Antes de aplicar as cinzas na produção de peças, foram adicionados carvão e madeira queimada comum à resina para impressora 3D. Jorge Lopes explica que após os primeiros testes, ficou evidente que as peças impressas não se esfarelavam, o que garantiria o uso dessas substâncias pouco usuais.
"Eu via a luta dos estudantes trabalhando nos escombros para salvar alguma coisa e pensava se aquele pó todo e aquela cinza toda serviriam para algo. Isso tem um apelo muito interessante, gera uma conectividade", explica. Segundo Lopes, os testes estão sendo feitos com recursos próprios.
De acordo do Azevedo, a técnica abre possibilidades para a recuperação de fósseis, por exemplo.
"No caso de dinossauros, poderia colocar na resina materiais da rocha onde aquela peça foi encontrada. Pode-se colocar mais materiais que sejam compatíveis com a construção, criando uma cópia 3D mais fiel ao original", explica.
Outros testes deverão ser realizados pela equipe, que pretende reconstruir cerâmicas marajoaras com lama da região de Marajó, e recuperar outros artefatos egípcios.
Museu conseguiu R$ 85 milhões para recuperação
Em janeiro, a BBC News Brasil mostrou que Museu Nacional deverá ter em caixa R$ 85,4 milhões para obras emergenciais, recuperação do prédio histórico e reconstrução do acervo. O diretor da instituição, Alexander Kellner, explicou que boa parte do dinheiro demoraria a chegar devido à burocracia, mas que o montante já tem destinação prevista e não pode ser usado para outras finalidades.
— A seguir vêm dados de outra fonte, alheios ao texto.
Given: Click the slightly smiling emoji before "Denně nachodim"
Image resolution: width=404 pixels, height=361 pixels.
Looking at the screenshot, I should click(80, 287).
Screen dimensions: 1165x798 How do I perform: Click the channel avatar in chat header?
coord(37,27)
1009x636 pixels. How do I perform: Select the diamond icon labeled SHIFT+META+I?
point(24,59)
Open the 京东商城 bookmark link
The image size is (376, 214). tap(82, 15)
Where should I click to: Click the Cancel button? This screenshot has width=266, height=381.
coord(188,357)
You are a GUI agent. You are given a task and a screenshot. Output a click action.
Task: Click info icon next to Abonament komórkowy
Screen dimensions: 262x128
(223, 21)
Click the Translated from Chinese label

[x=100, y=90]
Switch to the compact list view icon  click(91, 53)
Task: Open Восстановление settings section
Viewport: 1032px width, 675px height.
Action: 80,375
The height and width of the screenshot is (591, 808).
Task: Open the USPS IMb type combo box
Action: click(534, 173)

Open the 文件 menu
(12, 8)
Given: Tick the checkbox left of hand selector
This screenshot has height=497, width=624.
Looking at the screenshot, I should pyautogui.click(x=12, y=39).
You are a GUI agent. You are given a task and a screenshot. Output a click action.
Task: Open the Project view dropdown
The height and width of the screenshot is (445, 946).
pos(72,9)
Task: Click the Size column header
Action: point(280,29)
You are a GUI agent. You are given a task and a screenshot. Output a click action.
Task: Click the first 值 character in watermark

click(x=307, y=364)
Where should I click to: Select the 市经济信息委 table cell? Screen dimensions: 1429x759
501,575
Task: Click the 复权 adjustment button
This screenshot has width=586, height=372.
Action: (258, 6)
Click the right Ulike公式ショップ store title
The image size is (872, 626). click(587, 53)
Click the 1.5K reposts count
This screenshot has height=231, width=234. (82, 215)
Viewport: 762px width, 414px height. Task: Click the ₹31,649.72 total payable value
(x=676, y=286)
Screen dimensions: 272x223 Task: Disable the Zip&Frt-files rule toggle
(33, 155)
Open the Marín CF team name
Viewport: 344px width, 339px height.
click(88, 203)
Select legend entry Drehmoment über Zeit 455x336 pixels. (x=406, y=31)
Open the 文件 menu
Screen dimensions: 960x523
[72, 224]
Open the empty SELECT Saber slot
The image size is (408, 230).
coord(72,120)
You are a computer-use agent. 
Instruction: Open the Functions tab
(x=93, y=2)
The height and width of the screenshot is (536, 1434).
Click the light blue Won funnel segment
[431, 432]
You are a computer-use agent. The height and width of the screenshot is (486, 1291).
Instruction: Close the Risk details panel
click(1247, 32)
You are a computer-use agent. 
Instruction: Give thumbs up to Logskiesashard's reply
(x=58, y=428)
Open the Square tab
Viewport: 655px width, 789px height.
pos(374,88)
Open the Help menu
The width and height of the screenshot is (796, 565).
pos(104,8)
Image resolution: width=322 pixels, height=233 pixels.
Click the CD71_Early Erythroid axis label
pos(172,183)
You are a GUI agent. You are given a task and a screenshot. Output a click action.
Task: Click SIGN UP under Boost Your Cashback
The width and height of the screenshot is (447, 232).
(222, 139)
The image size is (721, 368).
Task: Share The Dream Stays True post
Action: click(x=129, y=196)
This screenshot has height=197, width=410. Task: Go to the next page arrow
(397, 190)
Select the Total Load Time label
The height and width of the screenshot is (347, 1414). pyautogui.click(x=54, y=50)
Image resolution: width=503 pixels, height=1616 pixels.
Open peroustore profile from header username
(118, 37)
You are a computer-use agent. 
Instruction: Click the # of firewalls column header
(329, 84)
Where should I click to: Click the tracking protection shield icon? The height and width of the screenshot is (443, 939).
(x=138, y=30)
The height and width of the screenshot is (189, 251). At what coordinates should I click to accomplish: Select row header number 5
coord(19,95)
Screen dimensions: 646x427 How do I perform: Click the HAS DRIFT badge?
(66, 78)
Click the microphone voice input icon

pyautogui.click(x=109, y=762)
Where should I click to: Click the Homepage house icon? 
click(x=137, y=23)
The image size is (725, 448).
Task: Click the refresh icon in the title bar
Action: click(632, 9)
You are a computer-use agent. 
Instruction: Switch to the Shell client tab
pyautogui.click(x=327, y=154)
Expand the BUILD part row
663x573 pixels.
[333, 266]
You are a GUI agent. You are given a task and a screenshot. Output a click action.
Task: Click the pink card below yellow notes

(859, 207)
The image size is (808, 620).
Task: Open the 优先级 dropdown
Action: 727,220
O orçamento anual do museu, repassado pela UFRJ - mantida com recursos do governo federal -, havia caído drasticamente nos últimos cinco anos: de R$ 531 mil, em 2013, para R$ 54 mil, em 2018.
O diretor Kellner explicou que a verba prevista era excepcional para começar a reconstruir a instituição, mas ressaltou que "não se faz uma coleção de dois séculos em duas décadas". Para ele, mais importante no momento é discutir como viabilizar a manutenção do local após sua recuperação.
"Antes do incêndio, o Museu Nacional precisaria de US$ 3,8 milhões (R$ 14,7 milhões) para manutenção básica de sua estrutura. No entanto, só recebia R$ 500 mil. Eu estimo que, numa janela de até seis anos, vamos precisar de US$ 10 milhões (R$ 38,8 milhões) anuais para mantê-lo em condições razoáveis."
Para 2019, Kellner afirma que serão três as prioridades. A primeira delas é a recuperação do palácio, em seguida o resgate e recomposição do acervo, e, por último, o fomento à pesquisa na instituição.
No fim de março, um laudo divulgado pelo jornal O Estado de S. Paulo apontou que a Polícia Federal concluiu que um curto circuito em um aparelho de ar-condicionado do auditório, localizado no primeiro andar do prédio, causou o incêndio.